Einsatzszenarien sind beispielsweise die Sanierung chemisch verseuchten
Geländes und alter Mülldeponien, die Handhabung von Gefahrstoffen sowie
der Rückbau kerntechnischer Anlagen.
Hersteller und Anwender als Pilotierungspartner gesucht
Auf der diesjährigen Partizipationsveranstaltung unter dem Motto
»Dekontaminationsrobotik 2023« am Fraunhofer-Institut für Optronik,
Systemtechnik und Bildauswertung IOSB trafen und vernetzten sich
Teilnehmende aus Industrie und Anwendung mit den ROBDEKON-Partnern. Die
Teilnehmenden konnten »hands-on« vielfältige Robotersysteme und autonome
Baumaschinen testen und erleben, die für verschiedene Einsatzbereiche
entwickelt werden, etwa für die Messung der Ortsdosisleistung, das
Abfräsen kontaminierter Betonschichten oder für Greif- und
Transportaufgaben von Gefahrgut.
»Wir freuen uns, dass so viele der Einladung zu unserer
Partizipationsveranstaltung gefolgt sind und konkrete Einblicke in unseren
Entwicklungsstand bekommen konnten«, sagt Dr. Janko Petereit,
Wissenschaftler am Fraunhofer IOSB und ROBDEKON-Koordinator. Das biete
gute Anknüpfungspunkte für die bevorstehende Suche nach Praxispartnern:
»Wir sind inzwischen so weit, dass wir die Robotersysteme von ROBDEKON in
Pilotprojekten testen können. Dafür suchen wir Unternehmen, sowohl
Maschinenhersteller als auch Anwender, um die Praxistauglichkeit unserer
Technologien weiter zu optimieren und den Weg in die produktive Anwendung
zu ebnen. « Interessenten können sich jederzeit an das ROBDEKON-
Koordinationsbüro am Fraunhofer IOSB wenden.

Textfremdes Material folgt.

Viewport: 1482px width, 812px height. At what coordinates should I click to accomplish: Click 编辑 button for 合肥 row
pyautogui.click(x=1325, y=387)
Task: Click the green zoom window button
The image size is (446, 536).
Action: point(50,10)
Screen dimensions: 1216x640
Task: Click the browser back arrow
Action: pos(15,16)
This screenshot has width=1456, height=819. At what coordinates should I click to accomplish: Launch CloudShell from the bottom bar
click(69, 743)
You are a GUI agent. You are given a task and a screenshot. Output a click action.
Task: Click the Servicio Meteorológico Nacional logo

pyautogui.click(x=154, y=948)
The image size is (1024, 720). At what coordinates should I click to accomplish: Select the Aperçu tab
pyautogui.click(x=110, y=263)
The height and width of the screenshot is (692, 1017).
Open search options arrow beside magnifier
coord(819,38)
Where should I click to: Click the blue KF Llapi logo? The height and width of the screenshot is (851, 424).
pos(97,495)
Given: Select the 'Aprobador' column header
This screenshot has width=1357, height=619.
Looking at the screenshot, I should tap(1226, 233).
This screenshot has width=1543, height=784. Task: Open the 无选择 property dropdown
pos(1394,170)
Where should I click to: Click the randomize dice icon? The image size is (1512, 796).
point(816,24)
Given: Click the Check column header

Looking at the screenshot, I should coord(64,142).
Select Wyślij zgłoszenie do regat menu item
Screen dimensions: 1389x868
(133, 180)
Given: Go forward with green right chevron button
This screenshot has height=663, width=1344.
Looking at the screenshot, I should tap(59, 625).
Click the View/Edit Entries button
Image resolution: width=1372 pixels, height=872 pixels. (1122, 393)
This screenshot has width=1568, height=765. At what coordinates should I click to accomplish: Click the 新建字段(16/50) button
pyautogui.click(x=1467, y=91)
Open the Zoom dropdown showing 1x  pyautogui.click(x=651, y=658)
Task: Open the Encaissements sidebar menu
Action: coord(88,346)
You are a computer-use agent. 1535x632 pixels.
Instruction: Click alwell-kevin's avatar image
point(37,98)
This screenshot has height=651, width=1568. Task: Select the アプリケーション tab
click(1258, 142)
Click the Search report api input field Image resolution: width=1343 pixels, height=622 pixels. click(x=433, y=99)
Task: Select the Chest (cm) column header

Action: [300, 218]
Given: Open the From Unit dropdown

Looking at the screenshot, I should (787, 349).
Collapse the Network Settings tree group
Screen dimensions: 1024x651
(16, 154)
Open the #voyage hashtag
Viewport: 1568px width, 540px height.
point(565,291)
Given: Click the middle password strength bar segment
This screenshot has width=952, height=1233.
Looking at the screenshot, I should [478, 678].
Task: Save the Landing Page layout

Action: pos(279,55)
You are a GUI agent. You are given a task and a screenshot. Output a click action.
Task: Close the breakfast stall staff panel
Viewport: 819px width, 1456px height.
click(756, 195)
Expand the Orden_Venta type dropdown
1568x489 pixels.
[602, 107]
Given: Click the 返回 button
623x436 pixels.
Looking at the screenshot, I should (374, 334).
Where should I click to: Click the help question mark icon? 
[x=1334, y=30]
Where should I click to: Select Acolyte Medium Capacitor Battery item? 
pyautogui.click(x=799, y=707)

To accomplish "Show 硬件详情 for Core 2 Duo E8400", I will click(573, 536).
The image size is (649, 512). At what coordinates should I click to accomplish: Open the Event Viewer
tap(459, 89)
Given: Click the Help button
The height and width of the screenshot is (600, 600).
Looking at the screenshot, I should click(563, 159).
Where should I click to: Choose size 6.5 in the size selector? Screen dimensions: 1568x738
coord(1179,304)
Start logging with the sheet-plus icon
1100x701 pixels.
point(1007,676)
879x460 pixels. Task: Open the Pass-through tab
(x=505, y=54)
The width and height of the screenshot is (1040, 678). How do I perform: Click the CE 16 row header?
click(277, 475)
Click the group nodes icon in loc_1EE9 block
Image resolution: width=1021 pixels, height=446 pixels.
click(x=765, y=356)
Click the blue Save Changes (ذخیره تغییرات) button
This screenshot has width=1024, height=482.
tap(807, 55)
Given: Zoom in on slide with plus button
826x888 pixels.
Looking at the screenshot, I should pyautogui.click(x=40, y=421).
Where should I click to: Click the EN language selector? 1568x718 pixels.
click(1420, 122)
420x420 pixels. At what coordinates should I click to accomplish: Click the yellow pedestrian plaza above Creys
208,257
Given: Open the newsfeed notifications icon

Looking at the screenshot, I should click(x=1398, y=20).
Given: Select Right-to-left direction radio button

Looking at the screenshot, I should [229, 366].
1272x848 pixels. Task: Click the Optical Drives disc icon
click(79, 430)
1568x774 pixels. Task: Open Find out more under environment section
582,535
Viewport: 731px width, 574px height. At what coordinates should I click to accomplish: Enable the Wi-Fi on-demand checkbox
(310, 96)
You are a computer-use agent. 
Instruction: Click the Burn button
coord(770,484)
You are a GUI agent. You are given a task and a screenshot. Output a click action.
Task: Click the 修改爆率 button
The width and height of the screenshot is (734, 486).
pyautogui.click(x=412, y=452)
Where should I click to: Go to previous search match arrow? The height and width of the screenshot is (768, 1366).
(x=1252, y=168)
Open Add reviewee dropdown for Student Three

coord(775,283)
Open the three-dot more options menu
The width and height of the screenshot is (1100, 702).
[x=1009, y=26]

Roboter bergen Fässer und greifen auch reflektierende Objekte
In Fachvorträgen und Diskussionen lag ein Fokus auf den technologischen
Verfeinerungen, die das Kompetenzzentrum in letzter Zeit erzielen konnte
und die eine wichtige Grundlage für die Einsatzfähigkeit in der Praxis
bilden: So können humanoide Roboter beim autonomen Handling von
Anlagenteilen nun auch reflektierende oder transparente Objekte erkennen.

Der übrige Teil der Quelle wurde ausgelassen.